(Beginning of Dataset entries)

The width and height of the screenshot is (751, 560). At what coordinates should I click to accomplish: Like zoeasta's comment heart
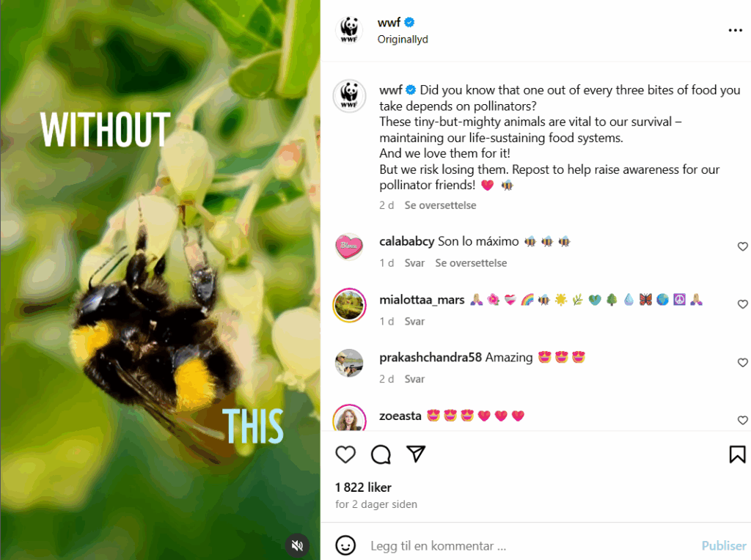point(742,420)
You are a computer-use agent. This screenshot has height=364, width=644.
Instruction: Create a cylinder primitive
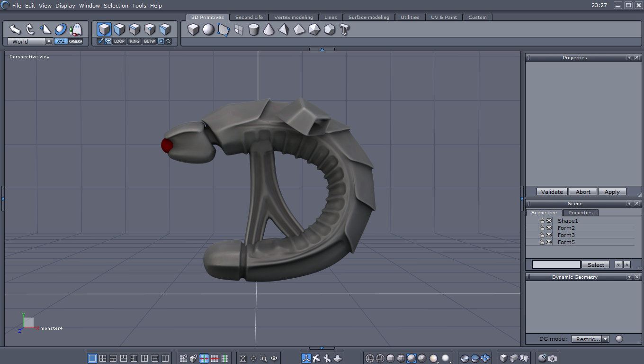254,30
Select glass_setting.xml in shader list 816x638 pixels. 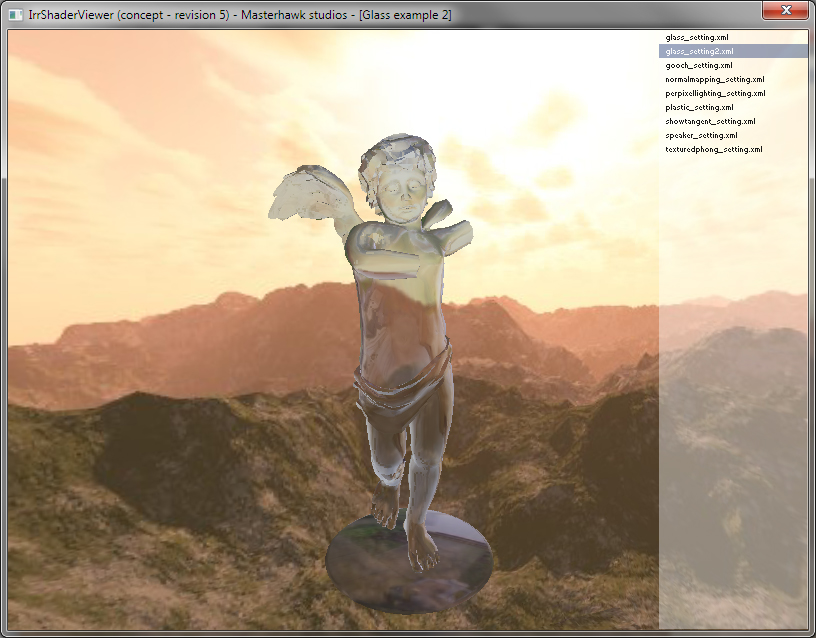(x=697, y=37)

(End of Dataset entries)

» **About this task**
Pictures should not appear; only the lines from the start of the listing above to the line containing "You are a computer-use", both ends included, are to be repeated exactly.

» **Reply**
The width and height of the screenshot is (751, 560). At what coordinates should I click to accomplish: Like zoeasta's comment heart
point(742,420)
You are a computer-use agent. This screenshot has height=364, width=644.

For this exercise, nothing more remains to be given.